(Exercise instructions) Reproduce, word for word, the passage of the megabank article below that runs from "The efforts to" up to and including "the first place.".

(Study text)
# # # # #

There are banks and then there are BANKS. In this case we are talking about the largest “too big to fail” institutions. Financial firms like CitiGroup (C), J.P. Morgan (JPM) and Bank of America (BAC) come to mind. These behemoths represent some of the largest financial firms on the planet, holding billions of dollars worth of assets and with their hands in a variety of banking subsectors, from loans and savings accounts, to hedge funds and trading desks.
And while it may seem like a good idea to bet on the megabanks, given their size, there are plenty of reasons why you may not want to.
With that in mind, there are ways to bet on the financial sector without holding behemoths like Bank of America or Wells Fargo (WFC).
Why Avoid the Megabanks?
“Too big to fail” may actually mean “too big to succeed.” The megabank model may finally be starting to get a tad outdated. Like the oil and gas industry, deregulation made it easy for banks to cobble together a variety of businesses. That created today’s megabanks. The problem is, growth is starting to become elusive.
While the Frank-Dodd regulation is partly to blame, the megabanks are finding it harder to keep moving the needle enough to please investors. When you operate 5,000 different subsidiaries, keeping them all profitable and moving in the same direction becomes a daunting task. Smaller, more focused rivals have been able to swoop in and cater to certain niches. These include middle-market lending, mezzanine debt, trading loan portfolios and inventory/merchandise financing. Those niches have been some of the most profitable in the financial sector.
And the assets they do hold are hard to value. The megabanks are called “black-box financials” for a reason. Because we aren’t just looking at deposits on hand, it’s hard to gauge just what the largest banks are worth. CDOs, CLOs, and mortgage-backed securities, for example, still dominate many megabank portfolios. These illiquid assets make buying the megabanks at a safe margin difficult for most investors.
The efforts to keep them safe will continue to crimp earnings as well. Since the banks had a major hand in the financial crisis back in 2008, Frank-Dodd significantly limits their activities now. It also raised the capital requirements, meaning many of the megabanks are forced to keep more cash on hand, rather than use it for investment activities. And the hits keep coming. Since such banks still have huge systematic risks, several senators from both sides of the aisle have recently made inroads into creating new rounds of legislation. The idea is to punish the megabanks in times of crisis or prevent another “too big to fail” financial crisis from happening in the first place.
All of these minuses for the megabank look especially strong when comparing them to smaller regional or community banks that don’t have many of these headaches. While some of their operations are touched by Frank-Dodd, many regional and community banks still practice the tried and true core of banking: taking deposits and making loans. Further, these banks aren’t large enough to be considered systematic risks and are targets for government sponsored break ups.
And investors seem to agree. Many of the indexes tracking these smaller banks have gone on to beat the megabanks since the end of the financial credit crisis. Over the last five years, the S&P Regional Banks Select Industry Index has managed to outperform the megabank dominated S&P 500 Financial Index by 3%.
Three Non-Megabank ETFs
SPDR KBW Regional Banking ETF (KRE )

# # # # #

(Supplied records)
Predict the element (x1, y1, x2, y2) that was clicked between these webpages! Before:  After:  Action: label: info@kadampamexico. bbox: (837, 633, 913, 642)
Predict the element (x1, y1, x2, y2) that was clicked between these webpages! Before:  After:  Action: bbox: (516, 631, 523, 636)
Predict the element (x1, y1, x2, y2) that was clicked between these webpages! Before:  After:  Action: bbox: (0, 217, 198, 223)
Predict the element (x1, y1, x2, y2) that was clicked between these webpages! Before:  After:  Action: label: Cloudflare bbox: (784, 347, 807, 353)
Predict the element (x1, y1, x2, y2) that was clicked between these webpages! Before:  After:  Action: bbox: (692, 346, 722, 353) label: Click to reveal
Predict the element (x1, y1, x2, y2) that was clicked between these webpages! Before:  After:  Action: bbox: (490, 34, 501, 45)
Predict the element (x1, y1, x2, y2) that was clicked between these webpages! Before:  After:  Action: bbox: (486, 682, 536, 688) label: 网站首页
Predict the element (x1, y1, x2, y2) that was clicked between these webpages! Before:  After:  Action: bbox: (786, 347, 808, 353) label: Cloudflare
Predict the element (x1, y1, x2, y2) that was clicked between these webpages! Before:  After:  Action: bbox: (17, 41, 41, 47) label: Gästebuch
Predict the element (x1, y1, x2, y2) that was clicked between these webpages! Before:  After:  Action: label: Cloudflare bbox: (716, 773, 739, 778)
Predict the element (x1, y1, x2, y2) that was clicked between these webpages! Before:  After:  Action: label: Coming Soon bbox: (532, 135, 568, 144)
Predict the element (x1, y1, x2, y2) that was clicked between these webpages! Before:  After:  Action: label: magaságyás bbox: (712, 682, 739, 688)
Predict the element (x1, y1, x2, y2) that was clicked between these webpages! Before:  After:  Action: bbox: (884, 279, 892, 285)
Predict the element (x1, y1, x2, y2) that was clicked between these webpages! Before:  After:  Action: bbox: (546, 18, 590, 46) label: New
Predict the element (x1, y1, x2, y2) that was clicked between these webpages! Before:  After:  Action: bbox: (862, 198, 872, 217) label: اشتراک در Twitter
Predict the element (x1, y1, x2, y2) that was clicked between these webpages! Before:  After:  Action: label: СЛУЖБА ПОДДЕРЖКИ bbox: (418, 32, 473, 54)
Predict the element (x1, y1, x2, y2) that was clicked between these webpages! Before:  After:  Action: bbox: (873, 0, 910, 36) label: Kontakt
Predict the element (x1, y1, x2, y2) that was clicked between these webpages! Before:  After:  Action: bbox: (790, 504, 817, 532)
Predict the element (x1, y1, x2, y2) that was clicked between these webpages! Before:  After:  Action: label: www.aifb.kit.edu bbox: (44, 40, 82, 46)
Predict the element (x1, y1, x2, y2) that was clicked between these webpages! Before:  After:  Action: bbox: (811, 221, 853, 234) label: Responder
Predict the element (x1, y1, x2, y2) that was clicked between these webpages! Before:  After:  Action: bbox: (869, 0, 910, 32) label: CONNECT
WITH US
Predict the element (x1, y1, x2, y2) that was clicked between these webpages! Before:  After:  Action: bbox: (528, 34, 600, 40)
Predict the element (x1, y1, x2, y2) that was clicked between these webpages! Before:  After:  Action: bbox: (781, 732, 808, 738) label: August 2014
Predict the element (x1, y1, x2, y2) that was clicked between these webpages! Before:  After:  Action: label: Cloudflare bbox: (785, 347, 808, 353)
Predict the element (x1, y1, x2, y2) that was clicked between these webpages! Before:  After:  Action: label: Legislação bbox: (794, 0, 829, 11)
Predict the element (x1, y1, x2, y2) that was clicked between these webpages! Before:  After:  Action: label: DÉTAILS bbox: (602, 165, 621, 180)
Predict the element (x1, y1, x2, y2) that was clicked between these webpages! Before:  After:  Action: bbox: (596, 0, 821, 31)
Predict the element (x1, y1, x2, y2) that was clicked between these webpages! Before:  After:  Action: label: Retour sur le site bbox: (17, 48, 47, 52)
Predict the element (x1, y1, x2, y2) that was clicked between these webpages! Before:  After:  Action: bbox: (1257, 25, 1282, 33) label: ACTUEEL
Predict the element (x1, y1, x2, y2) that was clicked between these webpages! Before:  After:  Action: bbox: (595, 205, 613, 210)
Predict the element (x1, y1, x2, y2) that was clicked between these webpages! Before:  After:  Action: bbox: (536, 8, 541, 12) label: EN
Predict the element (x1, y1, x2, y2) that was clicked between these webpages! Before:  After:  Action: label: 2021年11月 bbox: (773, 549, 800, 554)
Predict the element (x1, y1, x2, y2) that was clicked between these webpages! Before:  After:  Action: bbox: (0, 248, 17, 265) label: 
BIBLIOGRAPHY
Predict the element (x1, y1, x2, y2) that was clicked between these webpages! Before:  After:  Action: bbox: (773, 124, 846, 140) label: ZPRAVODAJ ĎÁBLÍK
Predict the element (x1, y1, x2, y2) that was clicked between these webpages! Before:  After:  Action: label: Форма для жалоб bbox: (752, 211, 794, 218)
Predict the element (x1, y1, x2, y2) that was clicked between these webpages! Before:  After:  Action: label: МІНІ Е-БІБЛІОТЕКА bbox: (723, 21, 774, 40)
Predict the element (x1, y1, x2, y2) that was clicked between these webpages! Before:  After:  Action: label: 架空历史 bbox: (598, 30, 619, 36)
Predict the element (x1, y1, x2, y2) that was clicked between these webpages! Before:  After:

# # # # #

(Response to the exercise)
The efforts to keep them safe will continue to crimp earnings as well. Since the banks had a major hand in the financial crisis back in 2008, Frank-Dodd significantly limits their activities now. It also raised the capital requirements, meaning many of the megabanks are forced to keep more cash on hand, rather than use it for investment activities. And the hits keep coming. Since such banks still have huge systematic risks, several senators from both sides of the aisle have recently made inroads into creating new rounds of legislation. The idea is to punish the megabanks in times of crisis or prevent another “too big to fail” financial crisis from happening in the first place.